(Stored data)
====

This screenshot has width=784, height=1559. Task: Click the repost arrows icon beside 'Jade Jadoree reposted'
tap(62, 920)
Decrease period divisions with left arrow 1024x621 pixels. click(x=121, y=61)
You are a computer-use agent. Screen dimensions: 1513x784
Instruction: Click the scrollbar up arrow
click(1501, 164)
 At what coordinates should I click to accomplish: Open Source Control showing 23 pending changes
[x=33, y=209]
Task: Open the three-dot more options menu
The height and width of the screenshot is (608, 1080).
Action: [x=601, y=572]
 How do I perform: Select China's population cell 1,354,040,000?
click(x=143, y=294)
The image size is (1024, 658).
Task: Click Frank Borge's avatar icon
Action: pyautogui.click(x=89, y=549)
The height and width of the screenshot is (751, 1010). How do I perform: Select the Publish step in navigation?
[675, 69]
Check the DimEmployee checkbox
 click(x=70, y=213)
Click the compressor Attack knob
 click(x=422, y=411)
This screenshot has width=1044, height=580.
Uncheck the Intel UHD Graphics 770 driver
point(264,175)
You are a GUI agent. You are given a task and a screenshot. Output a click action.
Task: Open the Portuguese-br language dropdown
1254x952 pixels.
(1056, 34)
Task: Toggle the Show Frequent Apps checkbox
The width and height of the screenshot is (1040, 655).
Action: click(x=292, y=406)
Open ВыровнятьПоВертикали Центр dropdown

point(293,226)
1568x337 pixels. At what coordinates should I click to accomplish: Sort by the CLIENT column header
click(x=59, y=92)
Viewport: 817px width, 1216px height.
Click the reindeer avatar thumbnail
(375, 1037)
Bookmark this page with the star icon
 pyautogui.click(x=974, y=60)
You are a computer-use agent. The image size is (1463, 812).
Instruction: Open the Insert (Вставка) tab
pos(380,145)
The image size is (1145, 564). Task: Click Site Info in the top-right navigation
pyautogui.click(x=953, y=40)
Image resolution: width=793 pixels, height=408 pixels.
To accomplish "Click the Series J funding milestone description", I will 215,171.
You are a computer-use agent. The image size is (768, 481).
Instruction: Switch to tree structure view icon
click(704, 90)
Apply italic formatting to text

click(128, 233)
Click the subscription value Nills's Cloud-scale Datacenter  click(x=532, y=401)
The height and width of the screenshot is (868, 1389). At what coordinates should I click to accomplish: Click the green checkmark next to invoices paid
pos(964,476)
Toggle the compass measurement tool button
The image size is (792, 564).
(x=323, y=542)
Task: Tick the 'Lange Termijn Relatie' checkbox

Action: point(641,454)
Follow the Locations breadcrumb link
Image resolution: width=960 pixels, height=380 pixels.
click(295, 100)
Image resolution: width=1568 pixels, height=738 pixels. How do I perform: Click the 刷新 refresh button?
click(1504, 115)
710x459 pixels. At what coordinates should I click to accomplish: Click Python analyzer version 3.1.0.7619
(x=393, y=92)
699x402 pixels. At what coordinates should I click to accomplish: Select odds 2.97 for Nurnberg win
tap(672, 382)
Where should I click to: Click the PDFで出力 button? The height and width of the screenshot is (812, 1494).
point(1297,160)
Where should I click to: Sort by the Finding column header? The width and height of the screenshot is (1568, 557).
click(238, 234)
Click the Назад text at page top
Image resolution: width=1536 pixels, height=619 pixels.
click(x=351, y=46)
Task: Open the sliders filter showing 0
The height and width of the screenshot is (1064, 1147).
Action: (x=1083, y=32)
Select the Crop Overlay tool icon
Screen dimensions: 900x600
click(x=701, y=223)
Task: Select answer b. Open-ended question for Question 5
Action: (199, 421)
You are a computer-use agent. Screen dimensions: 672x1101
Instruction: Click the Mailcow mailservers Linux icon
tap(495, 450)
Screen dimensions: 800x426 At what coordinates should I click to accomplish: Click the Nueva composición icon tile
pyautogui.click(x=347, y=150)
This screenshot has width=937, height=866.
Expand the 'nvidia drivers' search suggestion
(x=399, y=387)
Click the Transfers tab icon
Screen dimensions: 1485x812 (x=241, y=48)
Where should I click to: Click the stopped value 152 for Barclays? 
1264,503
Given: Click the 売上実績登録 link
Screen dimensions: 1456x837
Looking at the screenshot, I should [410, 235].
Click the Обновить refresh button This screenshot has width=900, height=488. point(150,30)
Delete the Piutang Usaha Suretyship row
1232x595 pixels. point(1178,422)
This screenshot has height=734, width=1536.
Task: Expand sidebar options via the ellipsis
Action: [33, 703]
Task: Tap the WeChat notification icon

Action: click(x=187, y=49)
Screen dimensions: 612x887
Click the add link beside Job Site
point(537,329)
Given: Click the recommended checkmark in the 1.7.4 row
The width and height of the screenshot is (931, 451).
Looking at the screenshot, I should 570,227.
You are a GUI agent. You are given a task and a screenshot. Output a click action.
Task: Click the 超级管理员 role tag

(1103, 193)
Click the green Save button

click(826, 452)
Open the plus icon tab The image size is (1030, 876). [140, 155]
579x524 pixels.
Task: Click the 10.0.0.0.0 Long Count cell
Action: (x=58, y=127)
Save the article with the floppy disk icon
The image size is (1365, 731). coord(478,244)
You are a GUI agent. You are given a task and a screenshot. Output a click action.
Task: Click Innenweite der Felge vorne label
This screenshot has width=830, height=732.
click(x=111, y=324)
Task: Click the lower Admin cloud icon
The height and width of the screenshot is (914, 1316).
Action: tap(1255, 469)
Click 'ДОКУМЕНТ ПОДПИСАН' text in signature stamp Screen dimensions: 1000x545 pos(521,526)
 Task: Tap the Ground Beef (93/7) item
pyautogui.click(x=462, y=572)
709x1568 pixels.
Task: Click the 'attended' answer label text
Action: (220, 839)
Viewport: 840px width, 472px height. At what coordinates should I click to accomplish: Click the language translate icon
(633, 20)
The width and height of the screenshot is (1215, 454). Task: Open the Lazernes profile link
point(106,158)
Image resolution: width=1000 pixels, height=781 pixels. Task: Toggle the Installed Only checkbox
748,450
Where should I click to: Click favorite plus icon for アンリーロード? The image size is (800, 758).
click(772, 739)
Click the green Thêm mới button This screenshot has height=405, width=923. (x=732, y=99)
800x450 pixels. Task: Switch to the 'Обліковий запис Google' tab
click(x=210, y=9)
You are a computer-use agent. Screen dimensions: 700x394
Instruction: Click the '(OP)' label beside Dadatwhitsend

====

◆ **To do**
Each line above with the string "computer" in it should be located and copied.

◆ **Exercise result**
You are a computer-use agent. Screen dimensions: 1513x784
You are a computer-use agent. The image size is (1463, 812).
You are a computer-use agent. The image size is (768, 481).
You are a computer-use agent. Screen dimensions: 672x1101
You are a computer-use agent. Screen dimensions: 700x394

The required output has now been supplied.